Standing on my front porch step, somewhere between lost in his eyes and the moment, I felt an overwhelming peace come over me. In an instant I knew, this was a calling and I’d be in Nashville someday, too.
Do you ever find out news and just say to yourself, “wow I have a good feeling about this!”. That’s your gut talking! Your intuition! The holy spirit! Whatever you want to call it, it’s a thing and we must listen to it.
I recently fished the book The Alchemist and if you haven’t read it, it’s a game changer. Stop reading right now, go bookmark it on Amazon here, and go get it.
The story from a 50,000 foot view is about a boy who finds his way, and he does it all by listening to the omens, following his path, and ultimately, finding everything he was in search of.
So as I was standing there on the front porch, I smiled and said, “I’m not worried about it. Something tells me it’s going to be okay.”
Y’all, I have never been so excited for someone and confused about why I wasn’t worried all in one instant. How could I be fine with this, I would ask myself. The long and short of it was – I was falling in love with him, and I knew that if it was God’s will, He would make it happen.
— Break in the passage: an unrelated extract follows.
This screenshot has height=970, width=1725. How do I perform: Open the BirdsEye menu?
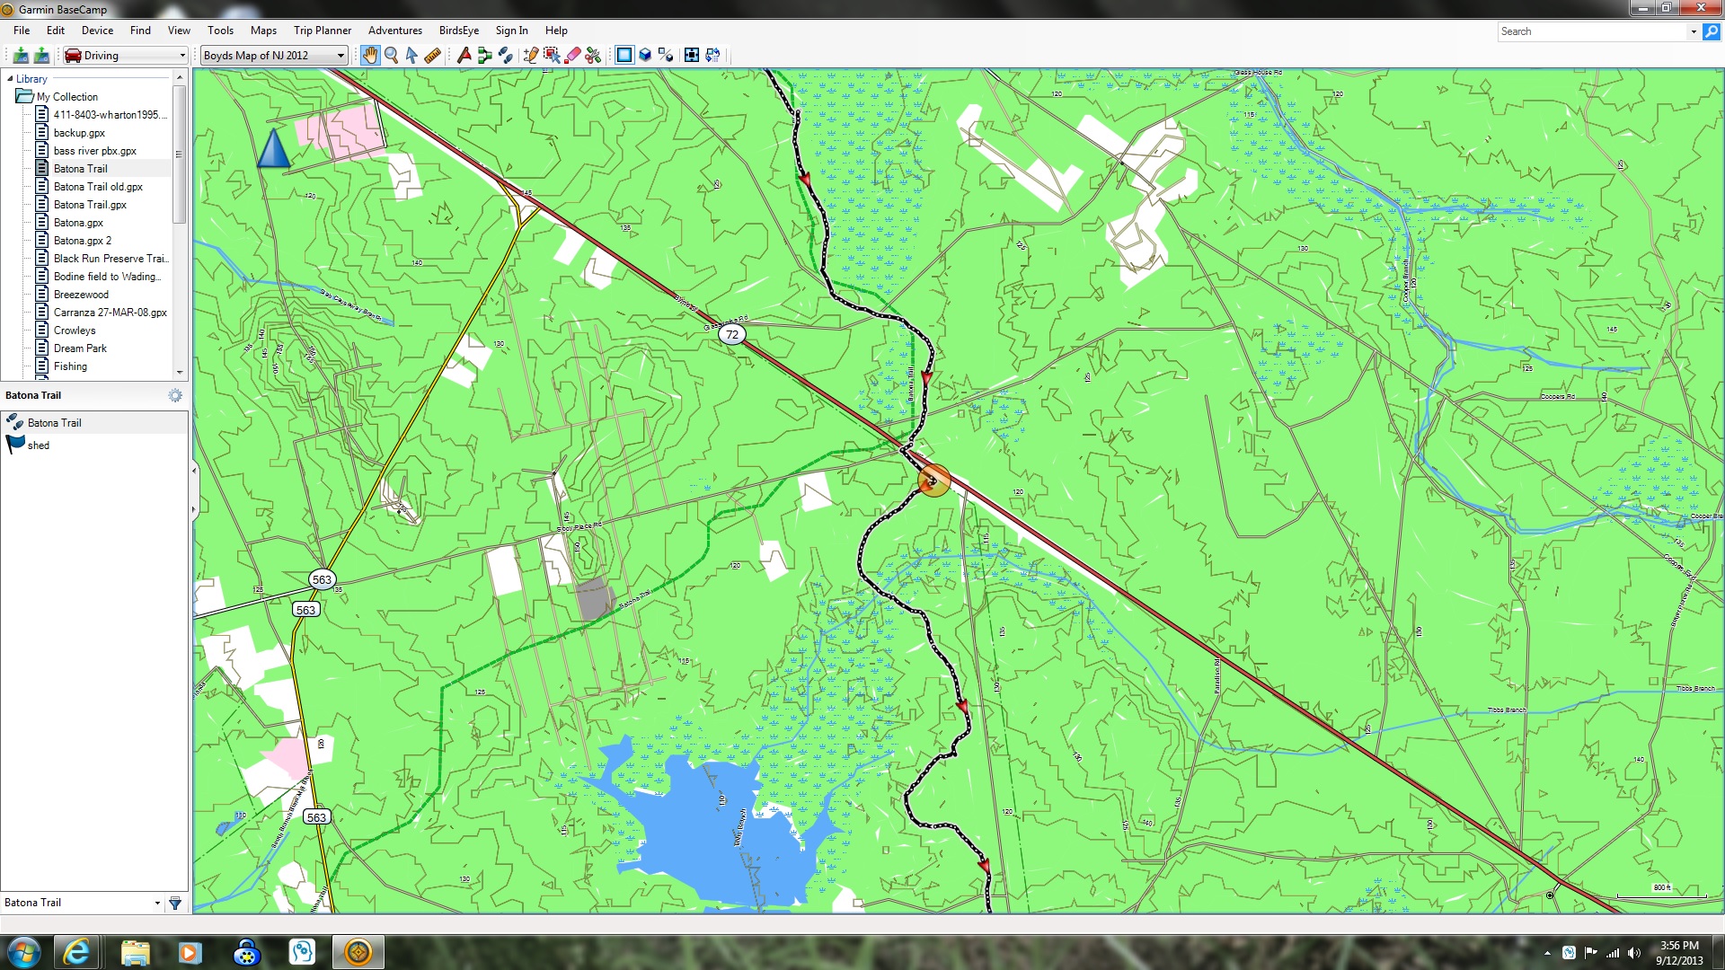pyautogui.click(x=458, y=31)
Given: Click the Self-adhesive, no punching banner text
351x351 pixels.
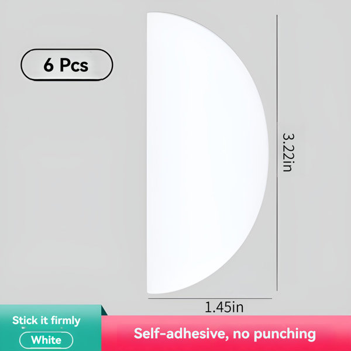Looking at the screenshot, I should coord(225,333).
He left a month later. His dad and I helped him pack, taking the Uhaul twelve hours north to his new home. I released everything I had to God and in these next few days, my gut said, “it’s fine.”
In life there are pivotal moments. Moments where you ignored your intuition and moments when you followed it. This was one of those pivotal moments for me and I had to follow the path.
A few months later (after many prayers) things were aligning and I made my way up to Nashville. Scared that I wouldn’t book business right away, I was thrilled when I was able to book three Nashville weddings within two months! What was this magic, I thought to myself. And then I remembered, I’m right where I’m meant to be.
The decision to leave St. Pete (a place I built my business for the last 7 years) to live in Nashville wasn’t an easy one, but I knew I was in good hands. I was trusting where I was meant to be, and I could now be proud to be a traveling photographer – something I’ve secretly prayed for for so long!
The beauty of it? I get to work in two markets now and EXPAND my portfolio to places I have never thought imaginable! Was it hard? Is it hard still? Do I still doubt sometimes? YES. But my intuition still says “YOU ARE MEANT TO BE HERE.”
What if I ignored that intuition? What if I said to myself, “you know what, this guy is great and Nashville is cool, but I’m staying here and that’s that!”
I would have missed out on SO much. The opportunity to grow. To strengthen myself. I would have missed out on the opportunity to BUILD my business into something it was always meant to be. A business with heart who can reach people not only in Florida, but wherever. On top of that y’all, I no longer get plane sick! Praise be!
The point is, it’s okay to be scared, but that little feeling in your gut, it’s really your heart pulling you to bigger and better things. Trust it. Release it. It will never lead you astray.